> What is asked
Could you rewrite the entries below, swapping "nav" for "navigation" and leaving everything else unchanged?

[begin Dataset content]

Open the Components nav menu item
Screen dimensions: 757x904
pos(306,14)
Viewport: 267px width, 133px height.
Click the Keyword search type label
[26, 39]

[end Dataset content]

> Full response
Open the Components navigation menu item
Screen dimensions: 757x904
pos(306,14)
Viewport: 267px width, 133px height.
Click the Keyword search type label
[26, 39]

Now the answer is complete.